Report only how many lines in the listing below contain the string "agent".
[Opening DATASET CONTENT section]
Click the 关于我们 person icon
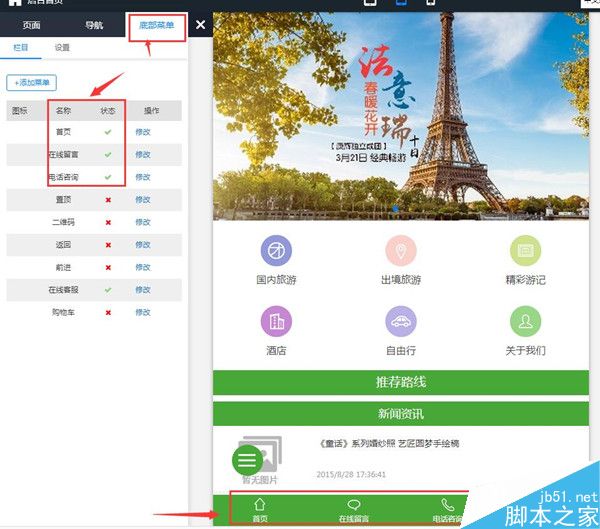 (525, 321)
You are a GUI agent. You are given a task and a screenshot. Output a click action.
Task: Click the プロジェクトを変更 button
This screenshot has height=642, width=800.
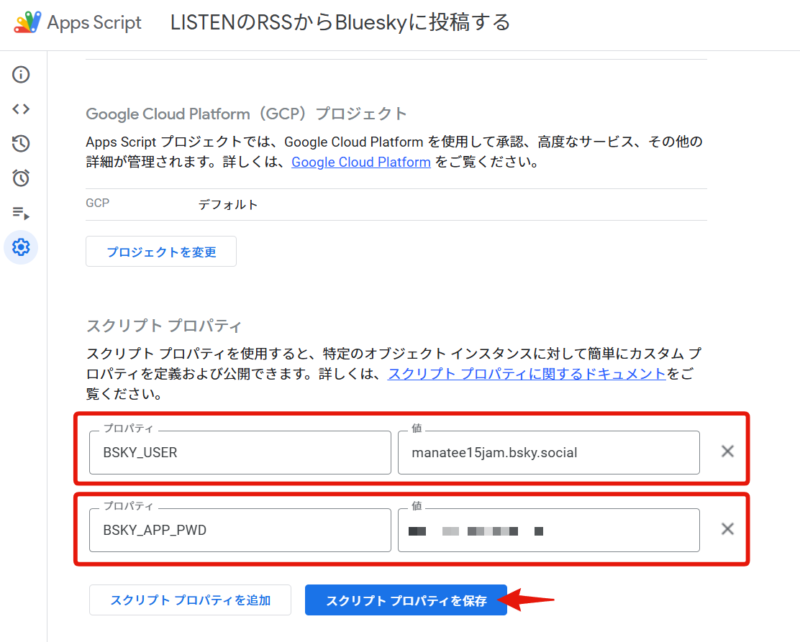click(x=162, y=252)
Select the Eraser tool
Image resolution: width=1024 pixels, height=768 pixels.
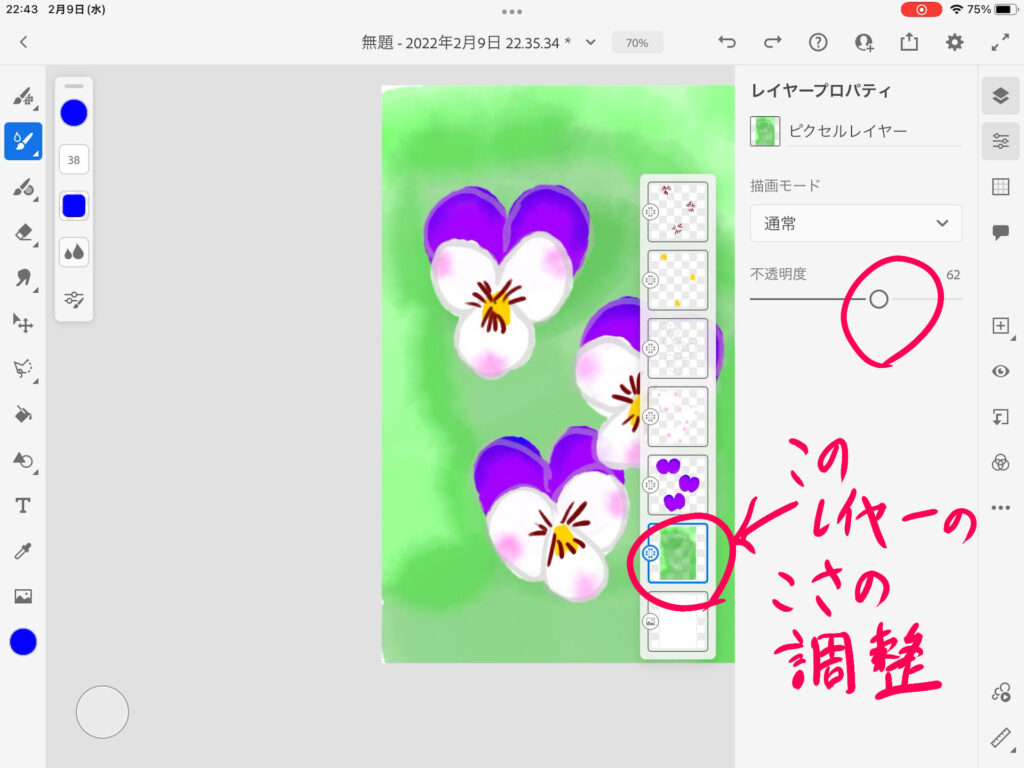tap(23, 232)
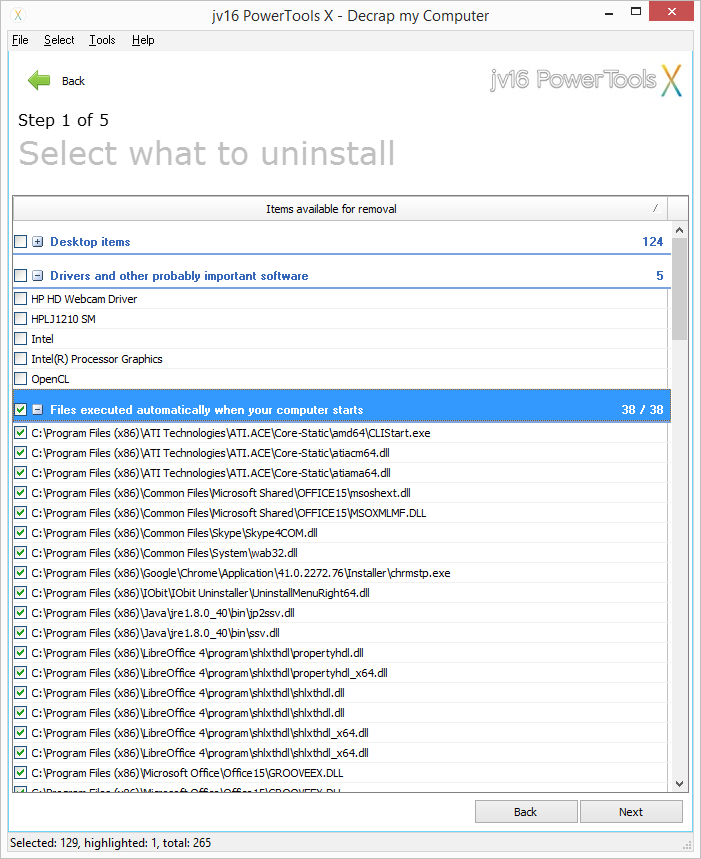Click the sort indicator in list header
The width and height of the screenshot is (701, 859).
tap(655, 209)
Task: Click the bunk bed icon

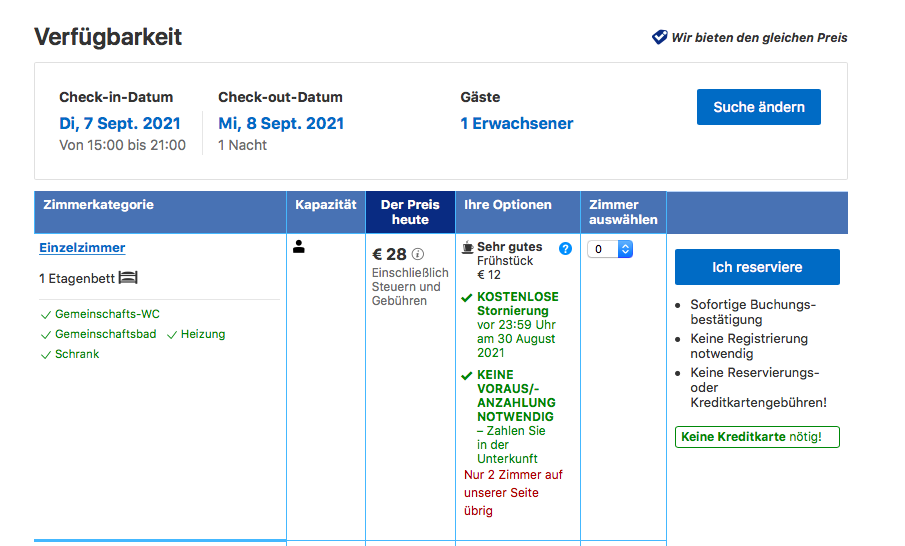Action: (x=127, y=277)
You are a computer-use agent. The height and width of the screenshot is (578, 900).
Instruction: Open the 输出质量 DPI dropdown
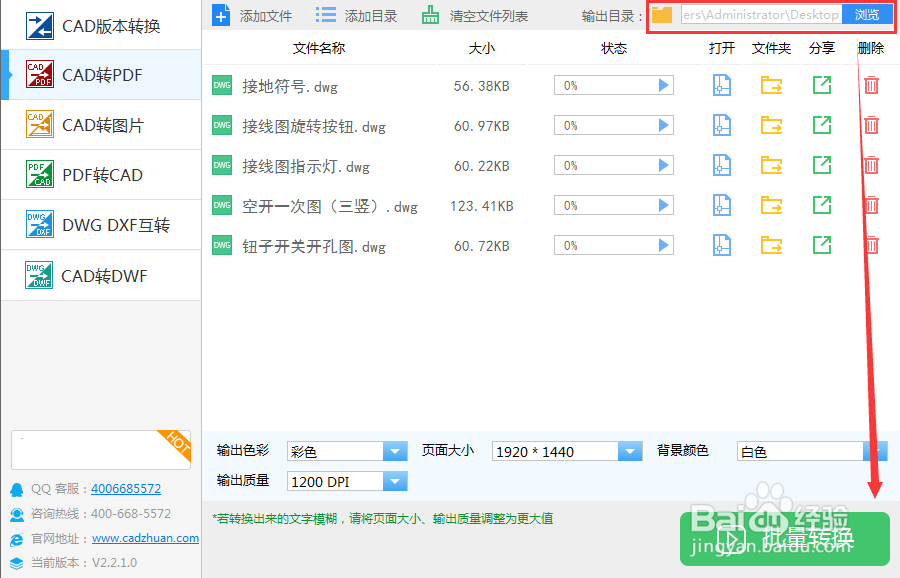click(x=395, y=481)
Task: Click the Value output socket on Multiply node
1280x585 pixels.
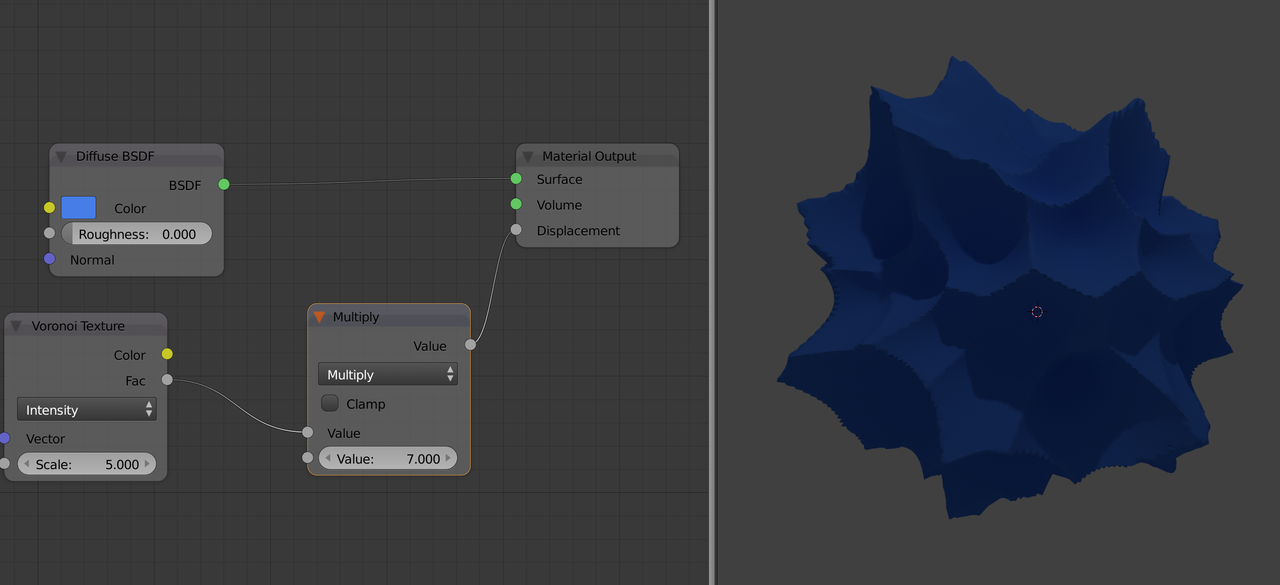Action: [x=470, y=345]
[Closing DATASET CONTENT section]
[Opening DATASET CONTENT section]
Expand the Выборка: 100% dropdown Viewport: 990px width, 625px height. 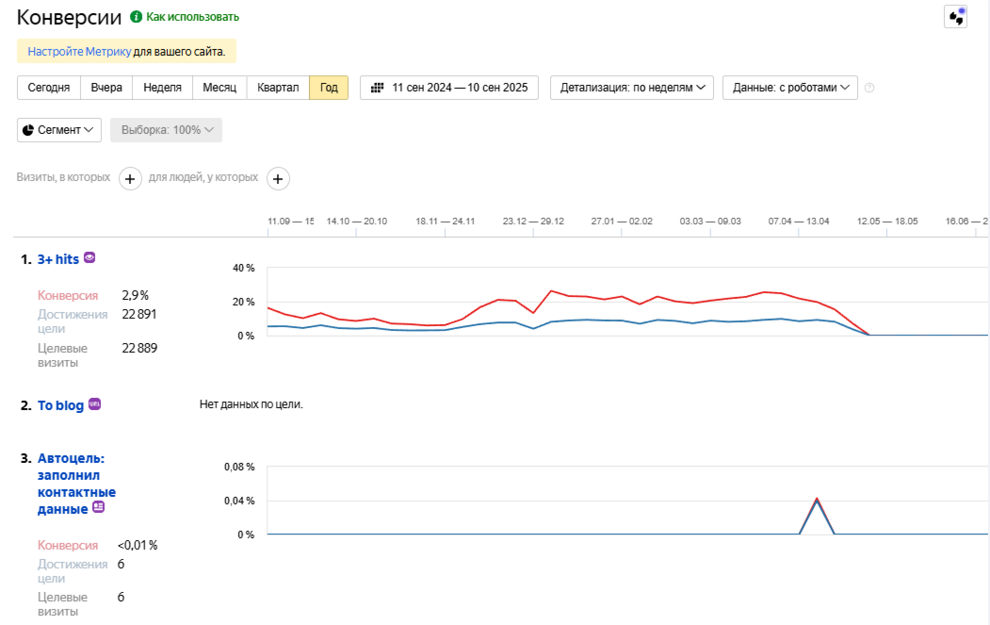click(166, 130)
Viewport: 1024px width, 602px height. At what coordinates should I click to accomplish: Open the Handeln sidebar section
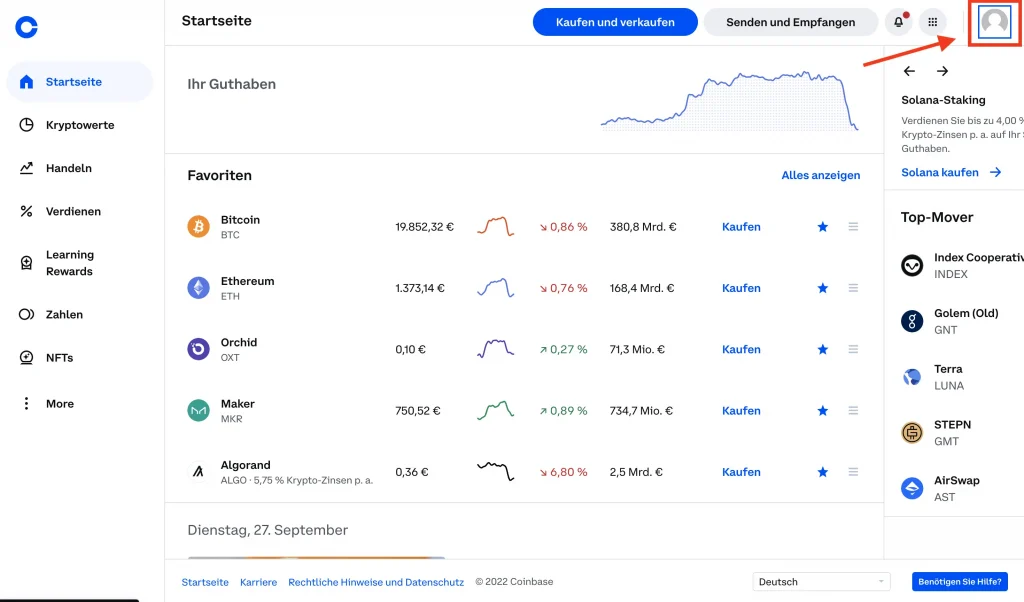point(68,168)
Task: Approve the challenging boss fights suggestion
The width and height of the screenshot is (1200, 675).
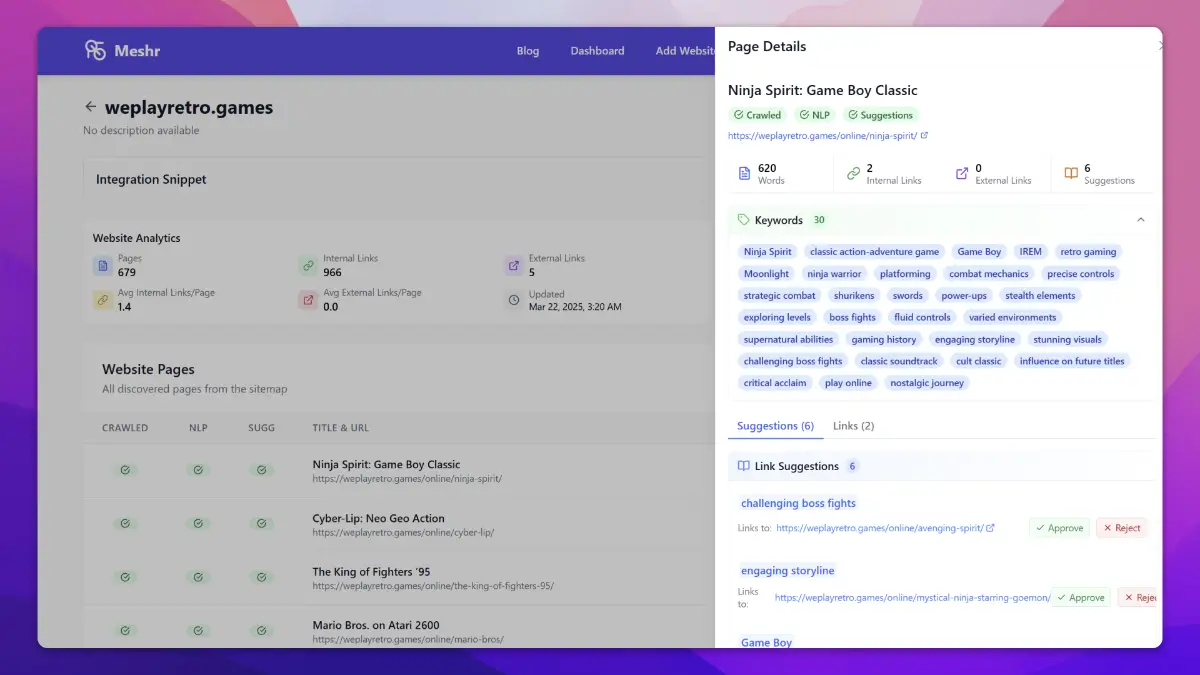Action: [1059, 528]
[Closing DATASET CONTENT section]
[Opening DATASET CONTENT section]
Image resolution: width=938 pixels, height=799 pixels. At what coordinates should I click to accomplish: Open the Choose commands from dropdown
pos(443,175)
[Closing DATASET CONTENT section]
## SOLUTION TO THIS TASK
2